# Extracted information start
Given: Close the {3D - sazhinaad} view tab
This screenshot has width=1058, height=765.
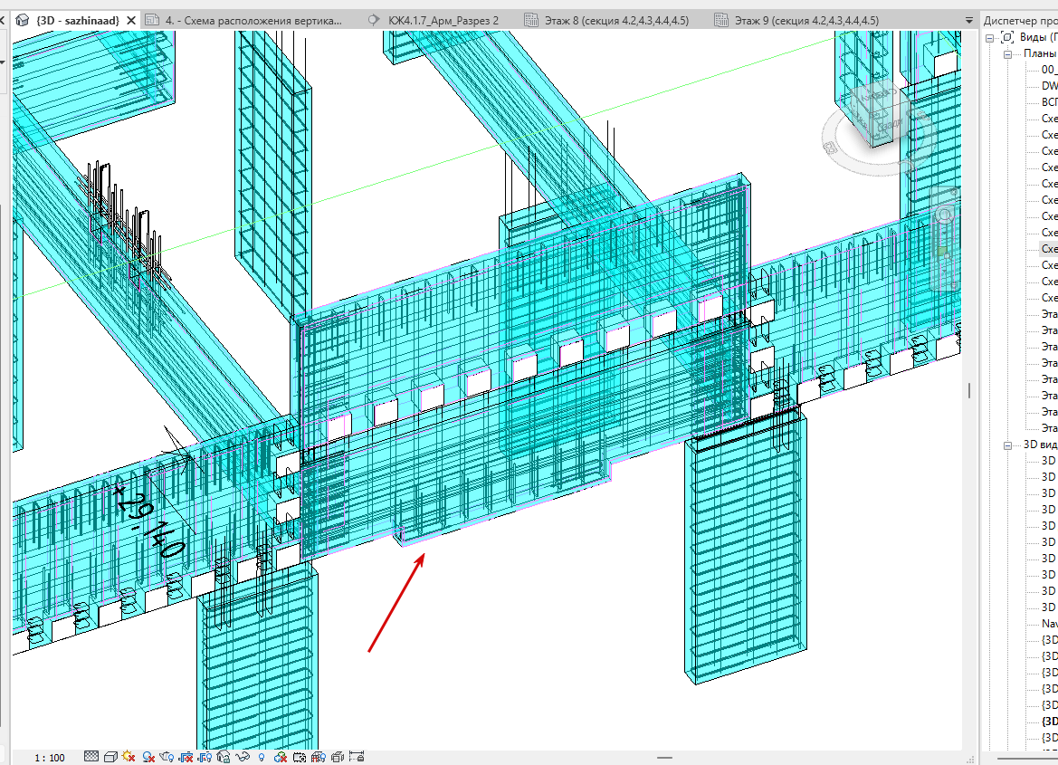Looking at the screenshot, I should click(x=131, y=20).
# Extracted information end
# Extracted information start
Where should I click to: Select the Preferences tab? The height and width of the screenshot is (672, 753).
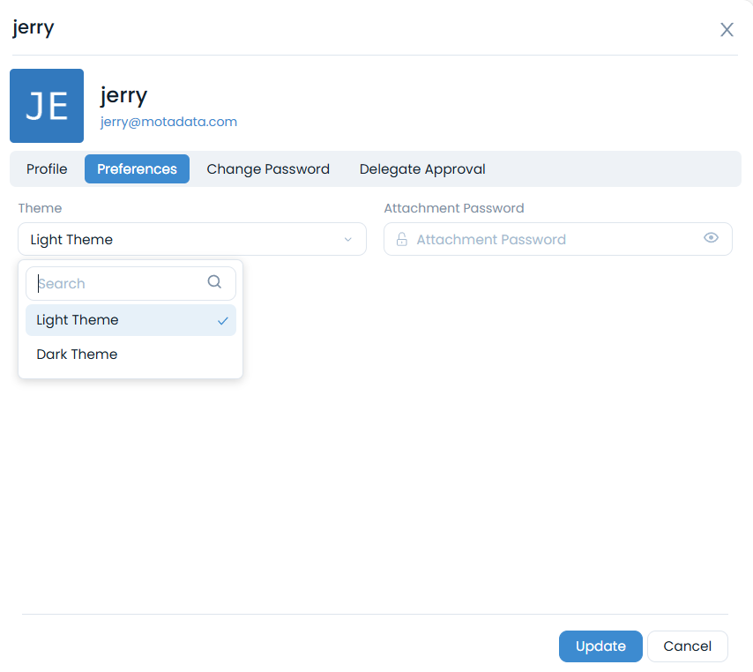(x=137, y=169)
# Extracted information end
# Extracted information start
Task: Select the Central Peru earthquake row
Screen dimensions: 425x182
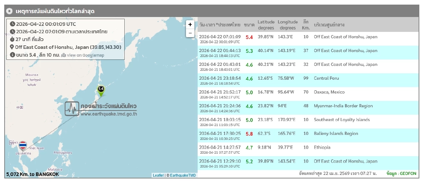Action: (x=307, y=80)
# Extracted information end
■ **Your instructions**
Return word for word the lines from the one containing "Given: Close the" through the one containing "Looking at the", including both. Leave out the pictures.

■ **Full response**
Given: Close the {3D - sazhinaad} view tab
This screenshot has width=1058, height=765.
Looking at the screenshot, I should click(x=131, y=20).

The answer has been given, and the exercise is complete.